Source text
# # #
Playground Safety Checklist
Each year in the United States, approximately 150,000 children are treated in hospital emergency rooms for playground-related injuries. Whether your child is playing in your back yard, at a local playground or in the park, be on the lookout for unsafe playing conditions.

• Choose play areas that are well maintained. Avoid playgrounds with broken or missing equipment, loose parts, jagged edges, rust, rot or termite infestation. Athletic equipment, such as soccer goals and basketball posts, should be well padded and firmly anchored in the ground. Avoid play areas with excessive litter, broken glass or standing water.

• Make sure that nearby electrical equipment – air conditioners, generators, switchboxes – is inaccessible.

• Check that the play area is inaccessible to the street.

• Make sure equipment is spaced so that children do not fall from one activity into another, and can move safely between pieces of equipment. Swings should be at least 2 feet apart. (Explain to children the dangers of walking in front of and behind moving swings. Supervise swing play closely.)

• Platforms and ramps should have rails or barriers. (Falls from equipment account for two-thirds of emergency-room visits for playground injuries.) Equipment should be no higher than 7 feet for school-age children and 6 feet or lower for preschool children.

• Check that impact-absorbent surfaces are placed under all potential fall zones. About 9 to 12 inches of clean sand, bark mulch or pea gravel provides the safest surface beneath play equipment. Avoid playgrounds with hard surfaces, such as asphalt, concrete or hard-packed earth.

• Look for rotting wood or rusting metal. This sort of disintegration, particularly at ground level, can cause play structures to collapse.
# # #
Recorded information

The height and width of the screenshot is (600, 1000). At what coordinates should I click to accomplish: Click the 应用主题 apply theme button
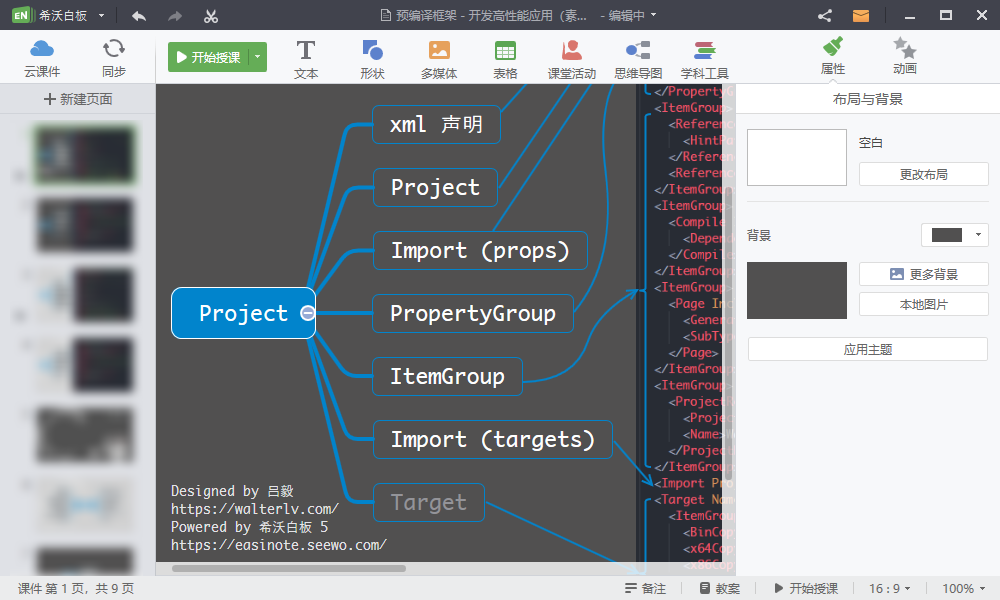[x=867, y=349]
# # #
Work item
Do the following statements agree with the playground safety checklist? Answer yes or no for each, quoting the checklist's deciding words.
1. Swings should be at least 3 feet apart.
2. Falls from equipment account for two-thirds of emergency-room visits for playground injuries.
3. Equipment for preschool children may be as high as 7 feet.
The listing has nothing to do with the playground safety checklist.

Response below
1. No: "Swings should be at least 2 feet apart."
2. Yes: "Falls from equipment account for two-thirds of emergency-room visits for playground injuries."
3. No: "6 feet or lower for preschool children."